Tomorrow is the last official day of school, but we still have assignments to finish by Saturday (some tomorrow).  A couple exams on the 18th, and then I am done for the semester. Maybe that is the stress? Or its the fact that I keep having to change my classes because I am realizing that I can take some later, but not really. Math is something I hate, but to get up to the level I need for my degree, I need two more, then the college level. Ugh. Maybe that is the stress? Or its the fact that I hate having to drive 2 hours to physical therapy twice a week, regardless of where I live. *sigh* Ok, all of that is the reason.

All I can do, is go to sleep, and pray for a good nights rest.

Sunday… Sunday… Sunday

Most people chill out and relax on a Sunday, watch football, do chores, have lunch/dinner with friends, attend church, shop, etc. Not I. (ok well, maybe chores and a little football GO PACKERS!) I will be doing an assignment that I was originally told was due Tuesday, and is now due Monday night. *sigh* always something. Luckily it is only 4 pages and one source… but since I am getting an A in this class, I don’t want to jeopardize it. Maybe one day I’ll have a throw away assignment that isn’t necessary… Maybe…
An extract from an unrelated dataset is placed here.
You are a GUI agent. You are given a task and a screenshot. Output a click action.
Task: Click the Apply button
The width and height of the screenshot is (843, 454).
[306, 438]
As I sit here and sip my coffee, taking a break from doing my homework and chores I think about the people who truly affect my life. Who are they? Where are they? How are they? Unfortunately, there are quite a few in the Heavens right now, but I feel them, and their influence. Sometimes they speak through other people I know, and those people don’t even know it. For instance, my brother sent me this video from Benjamin Button, (which I have never even watched) that came at the most wonderful time for me – while I struggle and feel stressed about school, and life, and everything in-between. It’s about taking that chance, when no one thought you could do it. How the hell did he know? Well, I may have hinted at it somehow, but he didn’t have to send me that… which, by the way, was awesome… but he also told me not to be….

“afraid to reach for what you want, and not to be afraid to take that extra step – and not let anyone tell you that you cannot do something I wanted to do. “

After being told so many times that I am wasting my time as a 38-year-old adult student, and that it was “stupid” to go back to school – I should be working… that kinda hit a tender spot. It was the kick in the arse I needed to get through finals, and continue to next semester.

There is always someone that’s gonna put you down for your beliefs, put you in a place where they will have the upper hand and you have to scrape your knees a few time to pass them, that’s gonna laugh at you for doing something that (in hindsight they would never be able to do) you need to and want to do, and in the end, they are gonna be the ones that said “Ok, you proved me wrong.” No, I didn’t. I proved MYSELF right, you were never anything but a small pebble in my shoe. That is how I have to think. Naysayers, move along.

So now, back to homework, warmed up coffee and a snack.